I wasn't able to take this contest, but I just did a virtual and I have to say — These problems were brilliant! They were unique, easy to understand, and not too complicated to implement (even F1, if you just look at the solution, it seems complicated, but it's really not).

My solution to E was much more direct than using BFS. The first observation is that each query just gives you a linear equation (mod 2) containing $$$k$$$ of the variables. Then, in order to find the XOR-sum of everything, it's necessary and sufficient to make some queries such that a linear combination of them is the desired XOR-sum. In particular, because we're working mod 2, the coefficient of each equation is either $$$0$$$ or $$$1$$$, and we can just not query the 0's, so we need exactly a set of queries such that the total XOR is the XOR-sum. In other words, we need to query each variable an odd number of times.

Now, the problem is much simpler: first, consider a number of queries $$$d$$$, so that we will make exactly $$$d$$$ queries each with exactly $$$k$$$ distinct variables. Then, if we fix the frequencies of variables, the greedy strategy "always query the $$$k$$$ variables with the greatest remaining frequency" is guaranteed to work unless the max frequency is $$$ \gt d$$$, in which case there is no solution. Thus, we want to minimize the max frequency while keeping all frequencies odd and having sum of $$$dk$$$; this is achieved by making the frequencies as similar as possible, either $$$1+2\lfloor (dk-n)/2/n \rfloor$$$ or $$$1+2\lceil (dk-n)/2/n \rceil$$$. In particular, $$$d$$$ is valid iff $$$dk \ge n$$$, $$$dk \equiv n \pmod{2}$$$, and $$$1 + 2 \lceil (dk-n)/2/n \rceil \le d$$$, so we can find the minimum $$$d$$$ with a simple linear search.

F1 is similar to https://dmoj.ca/problem/wc99sp5.

In question D I'm getting an error "wrong output format Unexpected end of file — int32 expected". I don't understand if I used wrong approach because my code works fine on small test cases and counter test cases. If someone could help me resolve it that would be a great help. Thank you. My code: 119541888

Problem B would have been even more interesting and difficult if height of bars could be increased as well. Which sadly how I misinterpreted it.

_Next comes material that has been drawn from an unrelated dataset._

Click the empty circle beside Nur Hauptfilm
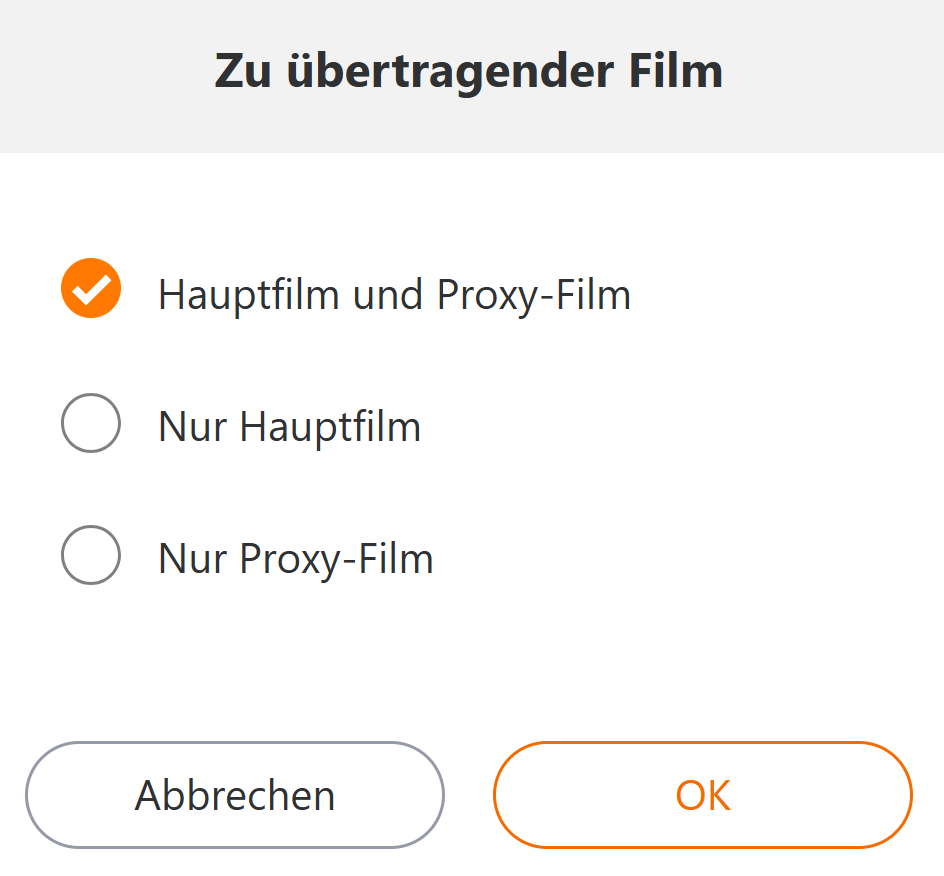944x876 pixels. coord(91,423)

In problem G, $$$dp[x][y] = (\min{dp[a][b]} \forall y-(x-a) \leq b \leq y+(x-a)) + (\sum{\frac{|y-z|}{2}} \forall potatoes (x,z))$$$ all such b's aren't reachable, won't that create any problem? Also what should be our intial function, I think it should be like $$$f(0) = 0,$$$ else $$$\infty$$$. Somebody please help me out.

Its mysterious to me. Please point out what is wrong in this easy problem A-solution.

In F2 we need to mark the minimum number of nodes in a DAG such that a set of "special nodes" can be reached by at least one marked node.

Because any special node can be reached by a contiguous range of other nodes we can solve this problem efficiently in this case.

Is this problem NP-hard in a general graph?